- Pyongyang North Korea

Information
- Type: Military academy
- Established: 17 November 1945; 80 years ago

= Kim Il Sung University of Politics =

The Kim Il Sung University of Politics, also known as the Kim Il Sung Political University, is a university for the training of political officers in the Korean People's Army located in Hyongjesan-guyok, Pyongyang, North Korea.

== History ==
The university traces its roots to the political officers class of the Pyongyang Institute that was established on 17 November 1945 and was initially located in Nampo. The political officers class was split from the institute in May 1947 to form the Second Military Officers School and was relocated to Pyongyang.

The school was renamed in February 1952 as the Kim Chaek Political Officers School and finally received its current name in February 1972.

== Curriculum ==
The school offers a four-year political officer training course for enlisted soldiers who have served for at least three years and for non-commissioned officers. Graduates of this course become political officers with the rank of sowi (junior lieutenant) with the best graduates attaining the rank of chungwi (lieutenant).

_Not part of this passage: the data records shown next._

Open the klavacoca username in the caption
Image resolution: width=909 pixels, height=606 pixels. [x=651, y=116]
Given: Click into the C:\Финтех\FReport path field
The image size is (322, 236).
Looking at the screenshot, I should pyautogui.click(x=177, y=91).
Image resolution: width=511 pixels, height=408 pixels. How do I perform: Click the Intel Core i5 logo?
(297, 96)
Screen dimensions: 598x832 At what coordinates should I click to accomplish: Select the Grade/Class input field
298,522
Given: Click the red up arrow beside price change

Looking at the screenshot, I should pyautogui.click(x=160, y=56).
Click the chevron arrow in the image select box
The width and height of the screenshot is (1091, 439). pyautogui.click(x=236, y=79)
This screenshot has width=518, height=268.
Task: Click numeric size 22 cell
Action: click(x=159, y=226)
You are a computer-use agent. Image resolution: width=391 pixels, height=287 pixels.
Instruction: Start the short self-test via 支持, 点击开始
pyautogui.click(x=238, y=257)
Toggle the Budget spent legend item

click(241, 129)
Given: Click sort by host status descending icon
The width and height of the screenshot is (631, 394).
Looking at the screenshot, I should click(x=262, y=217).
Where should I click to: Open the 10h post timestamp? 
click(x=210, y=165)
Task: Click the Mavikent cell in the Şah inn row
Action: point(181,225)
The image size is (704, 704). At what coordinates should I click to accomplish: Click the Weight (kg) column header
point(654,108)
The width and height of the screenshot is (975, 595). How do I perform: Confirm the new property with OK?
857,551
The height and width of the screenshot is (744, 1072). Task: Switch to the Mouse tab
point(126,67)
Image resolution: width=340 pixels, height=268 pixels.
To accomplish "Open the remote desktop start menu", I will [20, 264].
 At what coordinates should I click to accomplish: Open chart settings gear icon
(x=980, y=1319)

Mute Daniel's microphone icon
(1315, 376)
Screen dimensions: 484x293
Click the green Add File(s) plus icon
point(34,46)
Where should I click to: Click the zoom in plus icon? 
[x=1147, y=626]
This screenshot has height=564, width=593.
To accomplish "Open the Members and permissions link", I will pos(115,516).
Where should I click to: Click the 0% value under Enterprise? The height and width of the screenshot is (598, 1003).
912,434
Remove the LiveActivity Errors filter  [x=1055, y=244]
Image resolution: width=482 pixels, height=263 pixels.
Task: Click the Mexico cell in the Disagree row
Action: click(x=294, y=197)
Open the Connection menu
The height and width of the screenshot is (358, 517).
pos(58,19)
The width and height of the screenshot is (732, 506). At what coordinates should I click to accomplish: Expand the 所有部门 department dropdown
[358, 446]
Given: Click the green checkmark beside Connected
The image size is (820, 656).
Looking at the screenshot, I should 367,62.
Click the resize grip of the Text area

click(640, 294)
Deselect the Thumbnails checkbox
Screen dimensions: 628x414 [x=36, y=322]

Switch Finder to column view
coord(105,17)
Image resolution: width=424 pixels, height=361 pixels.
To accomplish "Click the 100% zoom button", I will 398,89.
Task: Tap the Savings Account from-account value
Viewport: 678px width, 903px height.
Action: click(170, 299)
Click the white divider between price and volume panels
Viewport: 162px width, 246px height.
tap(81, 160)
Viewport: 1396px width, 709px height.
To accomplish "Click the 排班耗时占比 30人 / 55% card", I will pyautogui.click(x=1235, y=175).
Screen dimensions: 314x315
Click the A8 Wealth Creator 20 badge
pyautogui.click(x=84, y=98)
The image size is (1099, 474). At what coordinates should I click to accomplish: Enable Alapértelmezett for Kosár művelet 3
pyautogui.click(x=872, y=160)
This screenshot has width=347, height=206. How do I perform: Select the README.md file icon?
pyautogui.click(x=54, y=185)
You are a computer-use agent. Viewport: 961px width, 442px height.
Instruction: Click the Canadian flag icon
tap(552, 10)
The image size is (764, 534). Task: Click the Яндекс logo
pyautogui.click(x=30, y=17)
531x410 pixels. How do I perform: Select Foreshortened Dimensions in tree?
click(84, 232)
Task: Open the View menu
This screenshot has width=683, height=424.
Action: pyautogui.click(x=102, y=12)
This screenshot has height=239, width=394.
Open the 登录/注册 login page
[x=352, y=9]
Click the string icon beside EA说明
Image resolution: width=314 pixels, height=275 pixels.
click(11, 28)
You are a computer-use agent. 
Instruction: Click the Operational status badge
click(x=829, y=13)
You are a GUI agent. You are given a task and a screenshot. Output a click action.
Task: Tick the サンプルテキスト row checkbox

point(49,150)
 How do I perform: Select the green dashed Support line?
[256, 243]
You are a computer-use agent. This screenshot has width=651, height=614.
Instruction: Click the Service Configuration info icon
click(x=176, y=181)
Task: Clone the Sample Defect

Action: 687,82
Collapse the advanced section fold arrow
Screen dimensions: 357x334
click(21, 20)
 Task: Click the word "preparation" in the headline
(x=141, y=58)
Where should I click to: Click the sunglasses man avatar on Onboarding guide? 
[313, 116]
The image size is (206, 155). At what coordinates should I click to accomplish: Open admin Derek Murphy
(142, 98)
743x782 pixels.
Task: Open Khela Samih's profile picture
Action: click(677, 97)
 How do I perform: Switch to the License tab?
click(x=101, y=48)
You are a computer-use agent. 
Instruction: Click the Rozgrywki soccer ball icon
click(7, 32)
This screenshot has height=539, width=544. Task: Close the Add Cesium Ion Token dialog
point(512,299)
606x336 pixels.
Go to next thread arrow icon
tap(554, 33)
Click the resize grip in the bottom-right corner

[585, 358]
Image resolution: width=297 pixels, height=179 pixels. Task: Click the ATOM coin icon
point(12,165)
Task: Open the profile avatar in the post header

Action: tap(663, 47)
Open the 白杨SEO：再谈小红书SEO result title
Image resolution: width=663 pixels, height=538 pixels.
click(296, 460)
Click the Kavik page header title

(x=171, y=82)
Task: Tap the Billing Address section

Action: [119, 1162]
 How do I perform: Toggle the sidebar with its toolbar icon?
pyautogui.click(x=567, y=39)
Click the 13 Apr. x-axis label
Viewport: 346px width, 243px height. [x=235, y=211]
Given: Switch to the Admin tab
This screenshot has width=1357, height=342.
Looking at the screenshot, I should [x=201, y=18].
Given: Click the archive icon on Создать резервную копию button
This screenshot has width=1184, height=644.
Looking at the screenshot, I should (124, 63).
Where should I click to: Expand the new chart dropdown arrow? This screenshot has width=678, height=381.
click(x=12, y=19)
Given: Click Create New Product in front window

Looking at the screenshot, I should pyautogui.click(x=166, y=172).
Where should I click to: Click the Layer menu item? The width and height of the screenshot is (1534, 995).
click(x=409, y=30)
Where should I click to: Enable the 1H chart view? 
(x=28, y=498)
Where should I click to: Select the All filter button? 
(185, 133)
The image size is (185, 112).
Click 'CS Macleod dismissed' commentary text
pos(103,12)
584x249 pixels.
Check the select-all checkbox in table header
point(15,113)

There are also supplementary courses for political officers. Political officers with a rank higher than a company instructor can take a three-year duty supplementary course, while officers set for promotion can take a six-month short-term supplementary course.

Among the subjects that are included in the university's curriculum are revolutionary history, Juche, Juche military theory, policies of the Workers' Party of Korea, Juche military tactics, war history, and military science.